The practical aspects of a food business

Jacqueline and her family initially made up the porridge packets in their home kitchen, but as the demand grew for the product, the limitation of storing the raw ingredients became one of her biggest challenges.

“Storing everything at home wasn’t a long-term option and so we made the decision to rent a commercial unit close by where we now have the space and facilities to store all the raw ingredients, make all the porridge and keep all the finished goods.

“My biggest challenge now is stock control. Ensuring we forecast for the right amount of raw materials to meet supply and demand is one thing, but we also have to ensure we continue to use the oldest ingredients first so and that everything remains well within its use by date.

“It’s a balancing act but it can be managed through strict organisation and having clear processes and systems in place,” she adds.

Jacqueline has also had her work cut out finding which distribution channel was to be the most effective for the business.

“When I was getting the business up and running Facebook was a brilliant tool.
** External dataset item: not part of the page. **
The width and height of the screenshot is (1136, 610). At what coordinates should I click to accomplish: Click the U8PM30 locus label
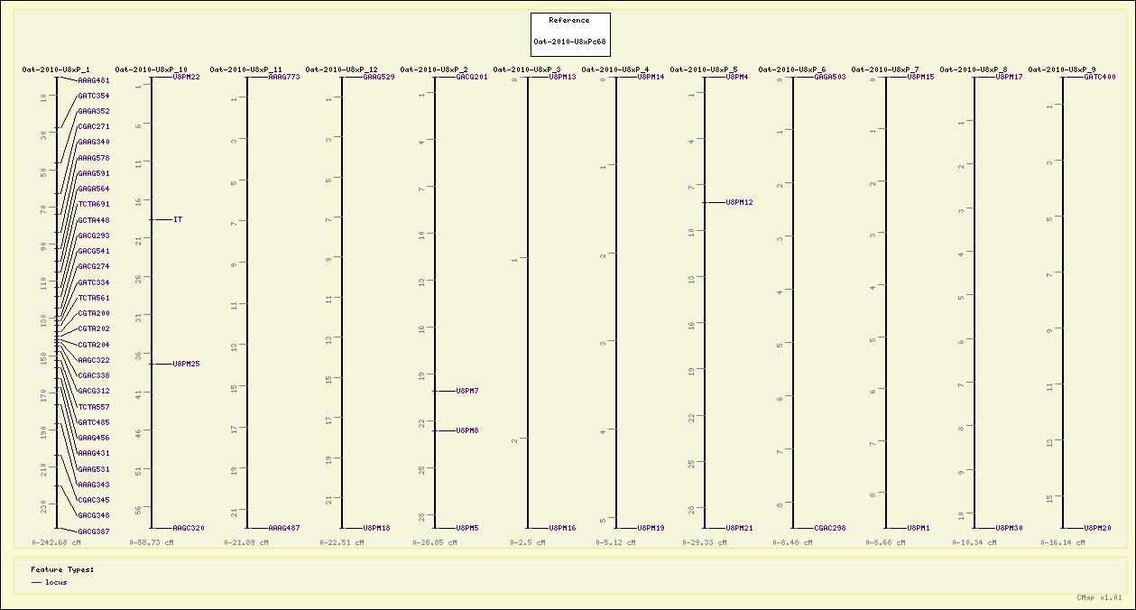pos(1010,528)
A lot of direct enquires came through the social media network and I thought we could continue selling online until Facebook changed their algorithms which worked against the promotion of businesses.

“Instead, the focus switched to selling directly to farm shops and delis, online via the website and allowing enquires to come directly to us which has seen the likes of Selfridges and Harvey Nichols stocking our porridges.”
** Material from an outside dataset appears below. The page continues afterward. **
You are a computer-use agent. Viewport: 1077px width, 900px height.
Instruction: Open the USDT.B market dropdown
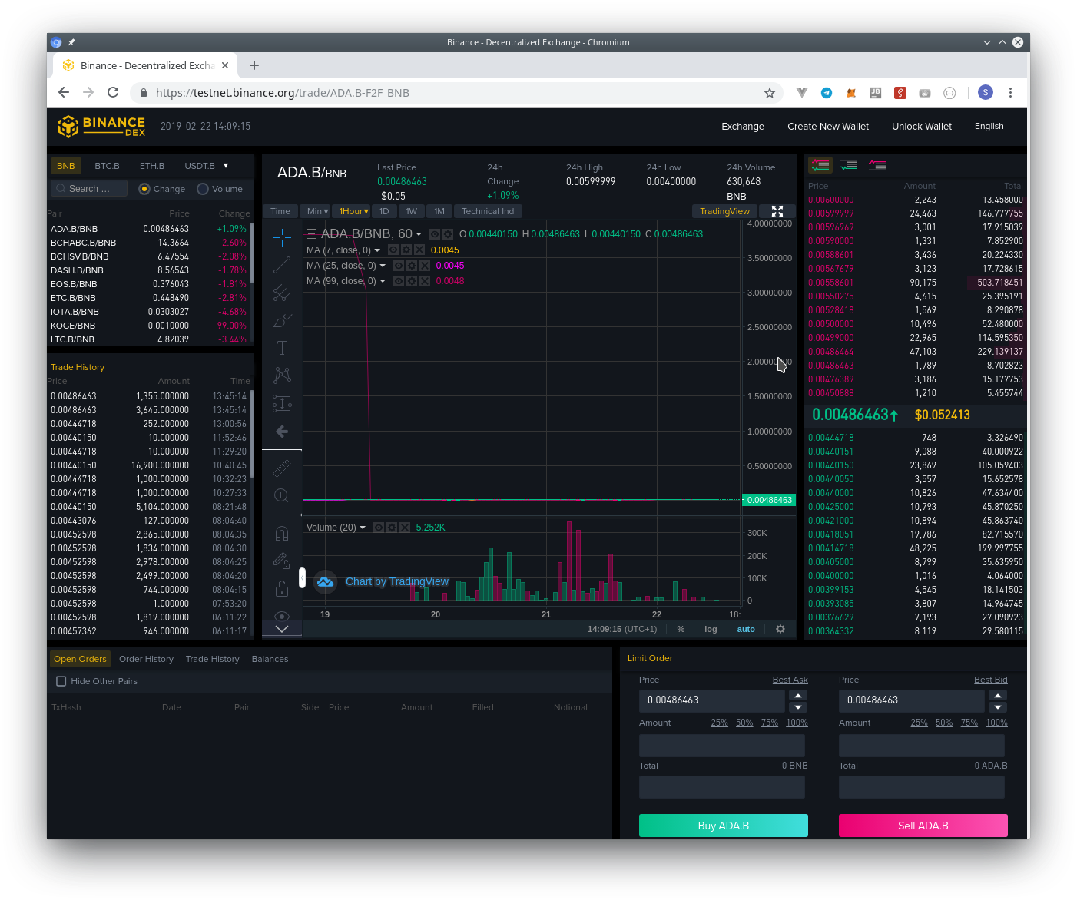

More recently, Jacqueline has realised that she has so many stockists that too much of her time has been spent meeting these orders rather than focusing on building her customer base and has therefore signed up to be listed with wholesalers to ease this pressure.

“We have been so lucky with the progress the business has made in such a short space of time. I am a great believer in following your heart and going with your gut instinct and this was a decision I have not regretted one bit.

“We have made a lot of progress to date and are learning as we go, but it’s an exciting journey to be on.”